Esperienze creative fra arte e territorio

Questo  progetto  nasce  da  un’idea  dell’Università della Terza Età del Gemonese, frutto del desiderio di valorizzare il territorio attraverso il patrimonio di competenze, creatività e memoria che ogni giorno prende forma nei laboratori dell’Associazione. La bellezza dell’apprendimento non ha età. L’UTE, con  il  suo  spirito  inclusivo  e  la  sua  attenzione all’approfondimento  culturale  e  pratico,  dimostra ogni giorno che la conoscenza è un percorso continuo, che arricchisce e trasforma, in ogni momento della vita. Intorno a questo concetto si delinea  l’offerta  formativa  che  comprende  numerosi  laboratori  manuali  e  creativi,  dall’artigianato alle  arti.  Sono  attività  importanti  per  lo  sviluppo di abilità personali, ma sono anche strumenti che ben si prestano a raccontare un territorio, per la loro capacità di esplorare e trasmettere la cultura, la storia, le tradizioni e le risorse naturali della nostra terra e della nostra Regione.

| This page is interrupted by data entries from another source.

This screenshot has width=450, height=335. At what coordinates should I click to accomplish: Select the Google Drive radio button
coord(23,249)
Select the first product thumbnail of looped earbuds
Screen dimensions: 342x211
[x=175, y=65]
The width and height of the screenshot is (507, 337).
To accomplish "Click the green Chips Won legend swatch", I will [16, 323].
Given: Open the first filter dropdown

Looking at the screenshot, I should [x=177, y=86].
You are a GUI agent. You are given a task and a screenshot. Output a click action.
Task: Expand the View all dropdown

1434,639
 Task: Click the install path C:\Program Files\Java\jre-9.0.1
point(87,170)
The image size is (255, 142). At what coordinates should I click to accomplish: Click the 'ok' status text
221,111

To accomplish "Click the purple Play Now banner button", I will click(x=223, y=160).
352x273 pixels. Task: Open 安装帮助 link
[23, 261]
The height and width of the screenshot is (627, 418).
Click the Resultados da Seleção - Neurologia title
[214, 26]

“Creare  con  il  territorio”  è  stata  l’idea  sfidante proposta  ai  laboratori  artistici  dell’UTE,  raccolta in particolare dai laboratori di Mosaico, Tessitura, Cartoccio e Macramé, per rivelare e interpretare, attraverso l’espressione artistica, il contesto storico, geografico e culturale di appartenenza.

Il progetto ha rappresentato per i corsisti un’opportunità di crescita personale e uno spazio dove sperimentare  la  propria  creatività  e  il  proprio talento.  Attraverso  il  “fare”  con  le  mani  e  con  la mente, i partecipanti hanno avuto la possibilità di mettere in atto un apprendimento concreto, reale e di trasformarlo in esperienza vissuta.

Grazie alla sensibilità e al sostegno della Comunità di Montagna del Gemonese, che ha creduto nel va- lore culturale della proposta, si è potuto realizzare un progetto che altrimenti sarebbe rimasto solo un desiderio. Il finanziamento dell’ente ha infatti reso concreta la possibilità di sperimentare una narrazione che intreccia passato e presente, tradizione e innovazione. Ogni laboratorio ha contribuito con opere originali ispirate al territorio, alla sua storia, ai suoi simboli. Ma le mani che hanno dato forma alla materia non sono solo simbolo di un’abilità tecnica, quanto testimonianza della volontà di mettersi in gioco, di uscire dalla zona di comfort e di esplorare nuove dimensioni creative e artigianali.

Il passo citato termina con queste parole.